Like Rats – “Gates”
In an American Aftermath interview that’s hanging on for dear life in Google’s cache, Like Rats guitarist Todd Nief expanded on a post appearing on his Primitive Future blog where he detailed “all of the riffs I can remember purposefully stealing” for 2012’s Like Rats. “With a lot of those stolen riffs, I was more interested in why I liked them, you know? I’ll hear something and be like, ‘What makes this good?’,” Nief said, later sharing, ” … I’ll often try to compose something that accomplishes a similar musical function, but with rearranged details.”
Hashtag honest. That said, Nief’s admission also nails why Like Rats’ sophomore full-length, II, doesn’t stumble during its tight 33-minute running time. This is what happens when five people spend a lot of time asking, “What makes this good?”

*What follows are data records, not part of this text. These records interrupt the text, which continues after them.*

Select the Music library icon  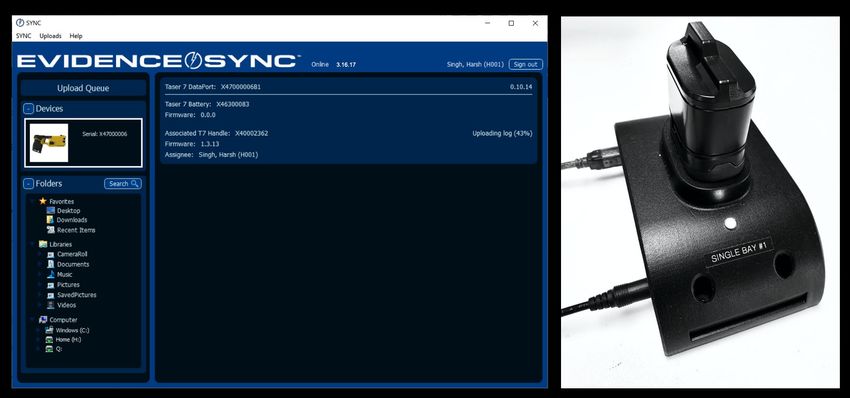(50, 274)
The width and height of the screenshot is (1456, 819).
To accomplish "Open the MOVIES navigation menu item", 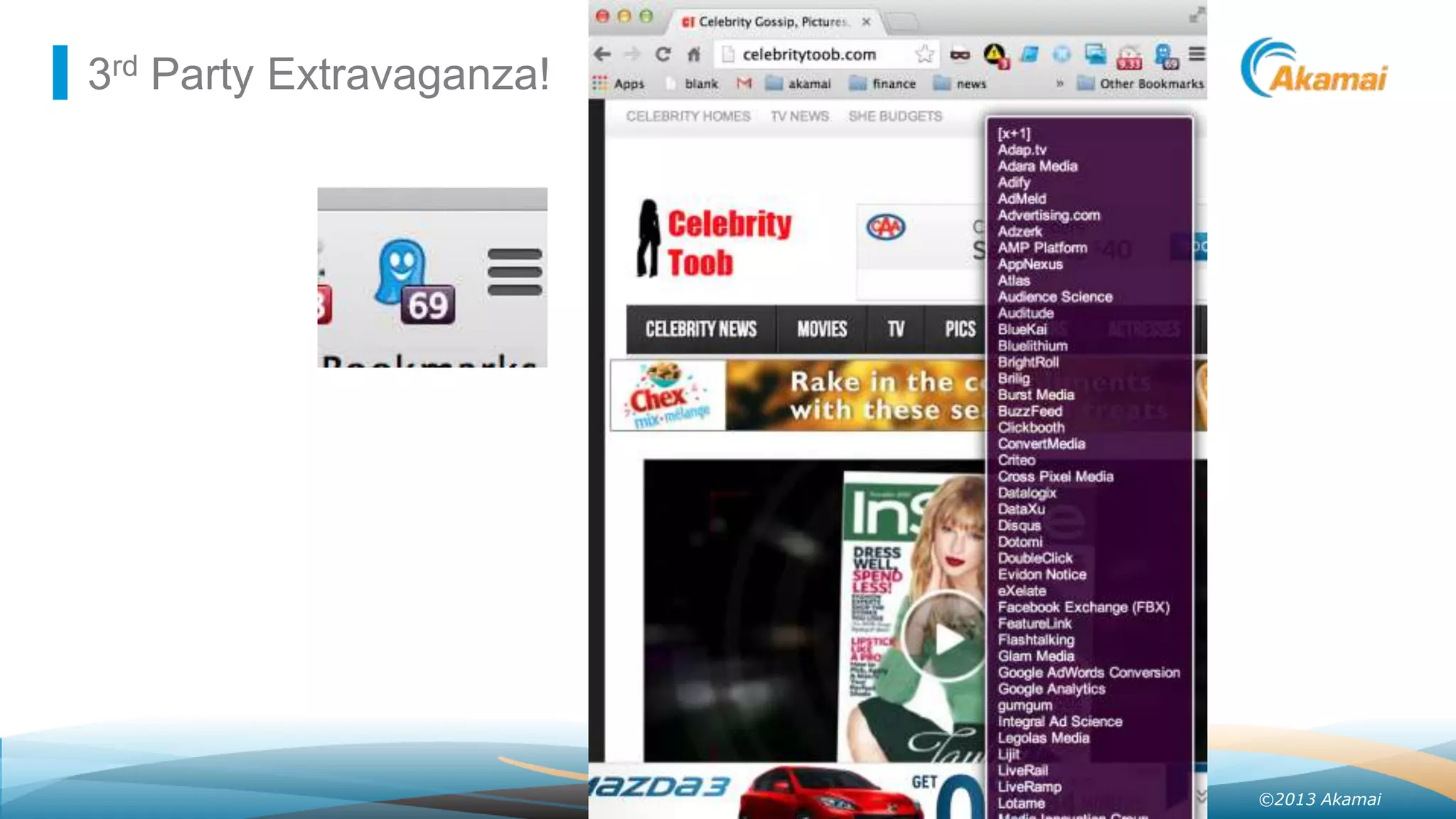I will [821, 329].
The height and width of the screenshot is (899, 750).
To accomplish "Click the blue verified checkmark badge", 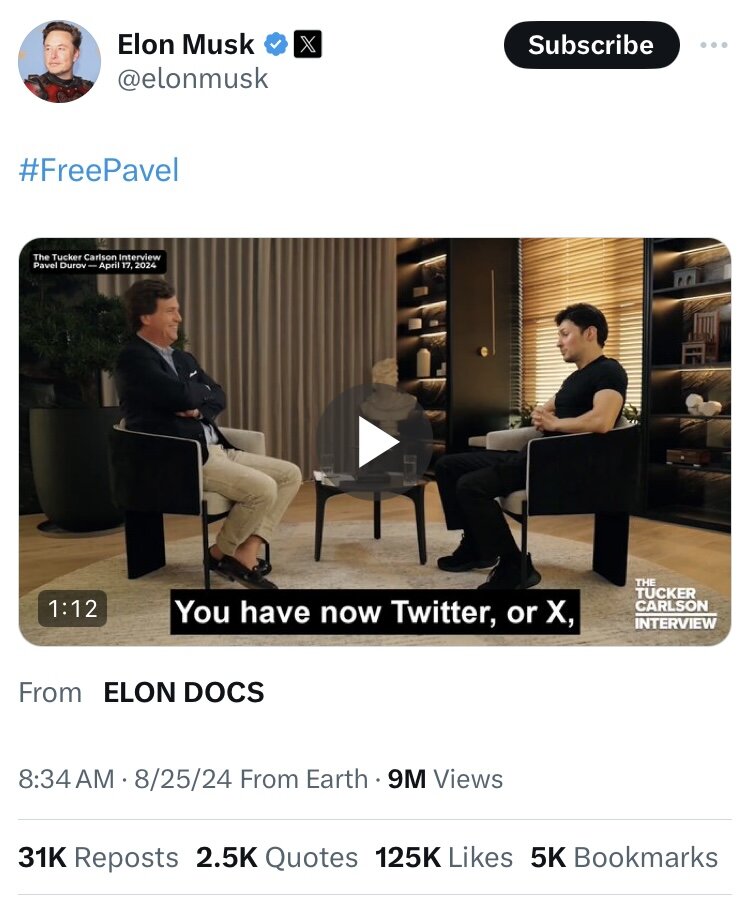I will [277, 44].
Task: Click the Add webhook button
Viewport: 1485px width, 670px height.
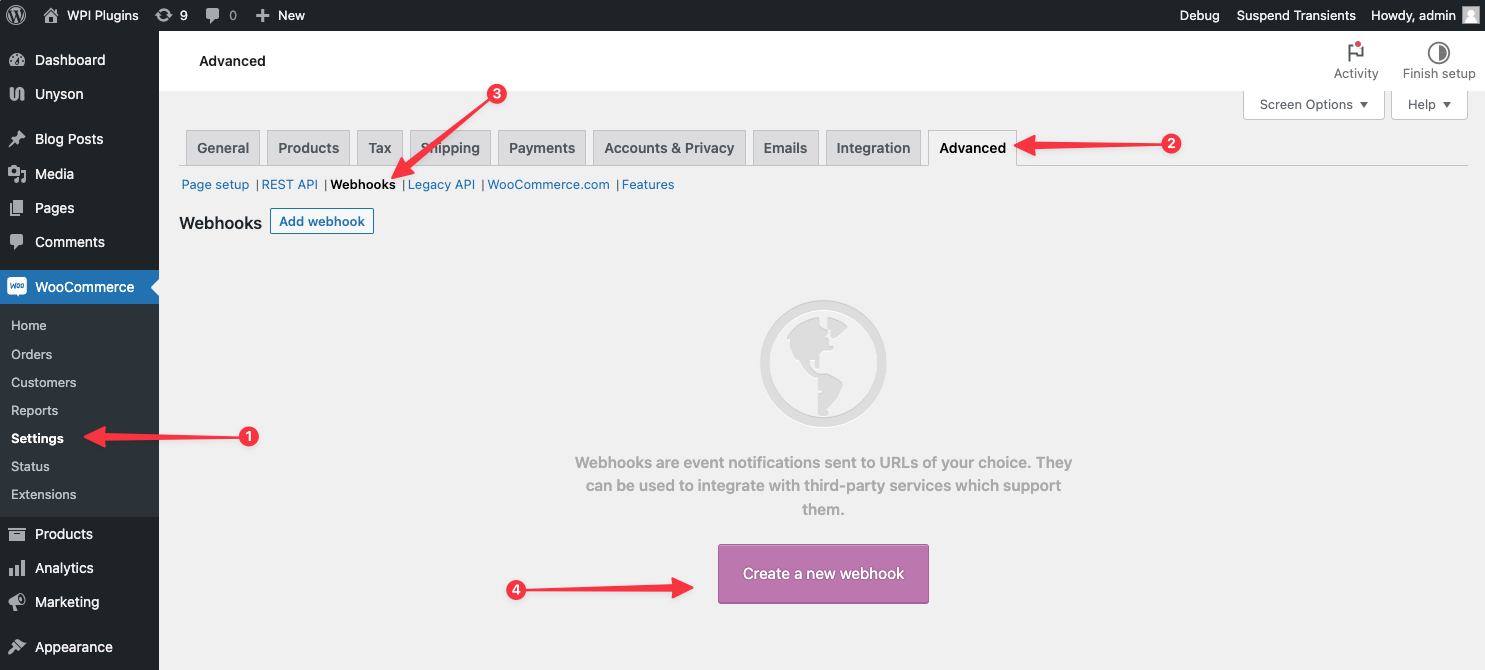Action: coord(321,221)
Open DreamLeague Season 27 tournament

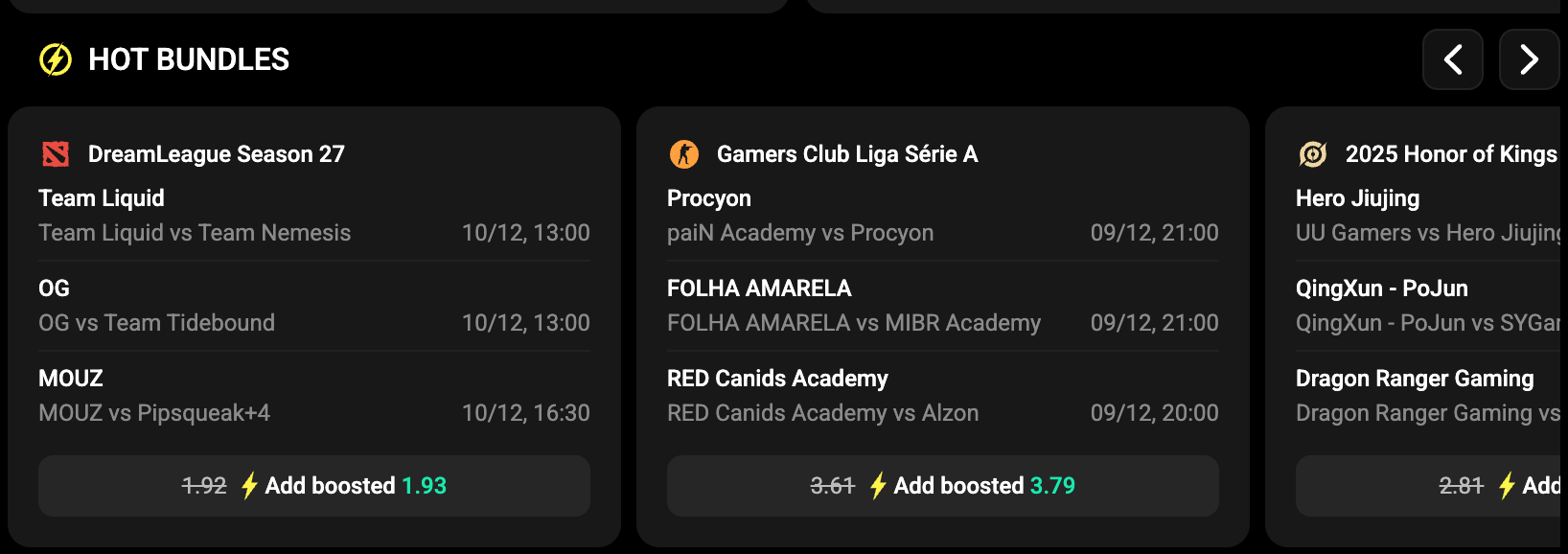coord(217,154)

Granted, that feeling of craftsmanship might not surface immediately. At first crush, these Chicagoans get lumped in with hardcore-centered bands like Xibalba and Skinfather, in that they too inject strands of classic death metal into a gene pool teeming with workout-friendly beatdowns. Of course, Like Rats’ older sibling band, that path-setting hand-me-down, is what first sets the band apart. Where Skinfather sound like Merauder given a Clandestine gift card to Sunlight Studios, Like Rats take their pointers from Celtic Frost.
That Celtic Frostian, castle-circulating breeze has been a part of Like Rats since their punkier 2009 debut EP. On II, it’s augmented by a groove suggesting early Obituary, or maybe Asphyx, sneaking into everyone’s playlists. Vocalist Daniel Shea even has that revving-up-John-Tardy strangled timbre. But Like Rats isn’t a clone, either to Slowly We Rot or Morbid Tales. You can tell when a band’s sole purpose is borrowing the power of preceding masters in the same way a young Hunter S. Thompson supposedly retyped his classics. Instead, Like Rats take only what they need.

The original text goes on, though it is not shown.